A systems biology consideration of the vasculopathy of sickle cell anemia: the need for multi-modality chemo-prophylaxsis

Abstract

Much of the morbidity and mortality of sickle cell anemia is accounted for by a chronic vasculopathy syndrome. There is currently no identified therapy, interventional or prophylactic, for this problem. For two reasons, development of an effective therapeutic approach will require a systems biology level perspective on the vascular pathobiology of sickle disease. In the first place, multiple biological processes contribute to the pathogenesis of vasculopathy: red cell sickling, inflammation and adhesion biology, coagulation activation, stasis, deficient bioavailability and excessive consumption of NO, excessive oxidation, and reperfusion injury physiology. The probable hierarchy of involvement of these disparate sub-biologies places inflammation caused by reperfusion injury physiology as the likely, proximate, linking pathophysiological factor. In the second place, most of these sub-biologies overlap with each other and, in any case, have multiple points of potential interaction and transactivation. Consequently, an approach modeled upon chemotherapy for cancer is needed. This would be a truly multi-modality approach that hopefully could be achieved via employment of relatively few drugs. It is proposed here that the specific combination of a statin with suberoylanilide hydroxamic acid would provide a suitable, broad, multi-modality approach to chemo-prophylaxis for sickle vasculopathy.

Fig. 1

Probable hierarchy of the major sub-biologies participating in development of sickle vasculopathy. Modified from Kato GJ, Hebbel RP, Steinberg MH, Gladwin MT; Vasculopathy in Sickle Cell Disease: Biology, pathophysiology, genetics, translational medicine and new research directions. [Meeting Report] Am.

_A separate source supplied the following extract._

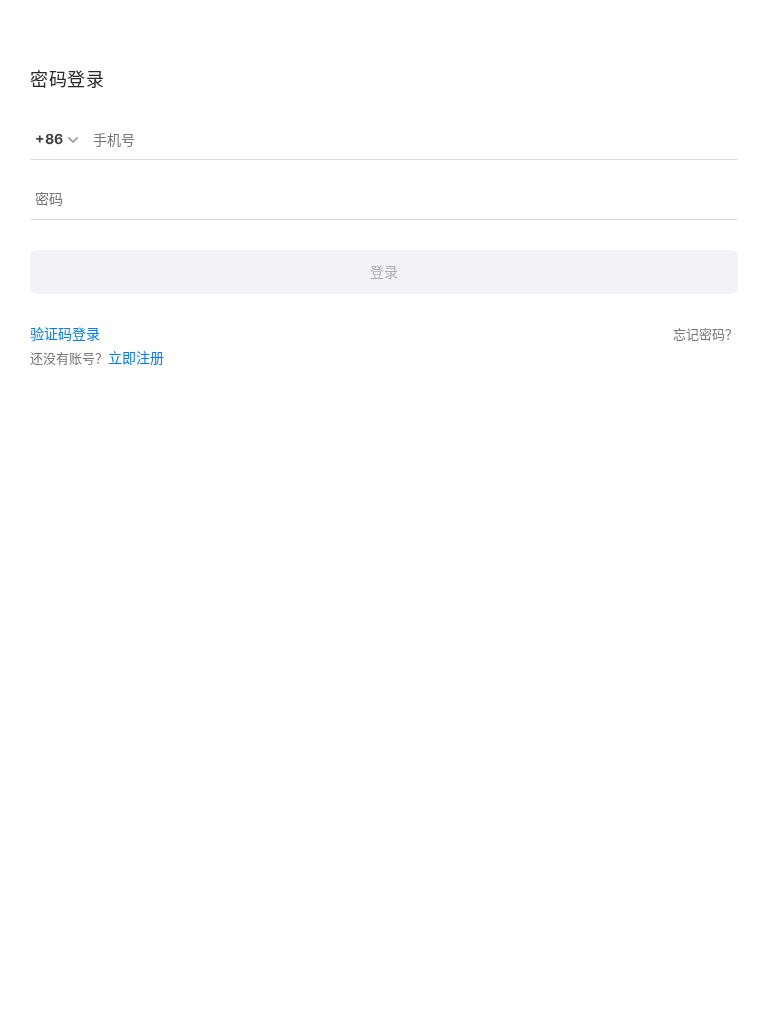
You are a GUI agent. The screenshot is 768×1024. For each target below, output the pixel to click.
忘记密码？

J. Hematol., 2009.

Fig. 2

Delay time versus concentration. The polymerization rate-limiting delay time (vertical axis, shown as log of the delay time) between (total) deoxygenation and onset of hemoglobin polymerization is steeply proportional to the inverse of the concentration of hemoglobin (shown in mM). Obtained with permission from Eaton WA and Hoffrichter J, Hemoglboin S gelation and sickle cell disease; Blood 1987, 70, 1245–1266.

Fig. 3

Polymerization rate is limited physiologically by rate of deoxygenation. The kinetics of hemoglobin polymer formation (shown here as the log of the time it takes to reach 10% of the complete polymerization reaction) is dependent on starting hemoglobin concentration (per Fig. 2) but is severely limited by the physiologic rate of deoxygenation. The dashed line assumes near-instantaneous (<1 msec) deoxygenation; the solid line assumes that (full) deoxygenation takes about 1 second. Thus, physiologically the delay time would always be about 1 second or longer. Obtained with permission from Ferrone FA, Oxygen Transits and Transports; In Sickle Cell Disease: Basic Principles and Clinical Practice; Ed: Embury SH, Hebbel RP, Narla M, Steinberg MH; Raven Press, Ltd., New York, 1994; pp 89–98.

Fig. 4

Hemolytic phenotype. This displays the odds ratio that various clinical facets of sickle patients are associated with increased hemolysis. Obtained with permission from Taylor JG 6th, et al., Chronic hyper-hemolysis in sickle cell anemia: association of vascular complications and mortality with less frequent vasoocclusive pain. PLoS ONE 2008, 3, e2095.

Fig. 5

Pulmonary endothelial expression of tissue factor is evident (left) in this patient who died of thromboembolism. Obtained with permission from Solovey A and Hebbel RP, Tissue factor expression in sickle cell anemia. J. Lab. Clin. Med. 2001, 137.

Fig. 6

Endothelial TF expression. This shows extent of tissue factor expression by pulmonary vein endothelium in sickle mice (vertical axis). TF expression is low in normal control mice (Nor), and is unchanged in the mild-phenotype sickle mouse (NYIDD). After exposure to hypoxia/reoxygenation (H/R), the normal mouse is unchanged by the NY1DD mouse converts to high-level TF expression. The severe phenotype sickle mouse (BERK) displays high TF expression at ambient air, without exposure to H/R. Obtained with permission from Solovey A, et al. Endothelial tissue factor expression in sickle mice is augmented by hypoxia/reoxygenation and inhibited by lovastatin. Blood 2004, 104, 840–6,.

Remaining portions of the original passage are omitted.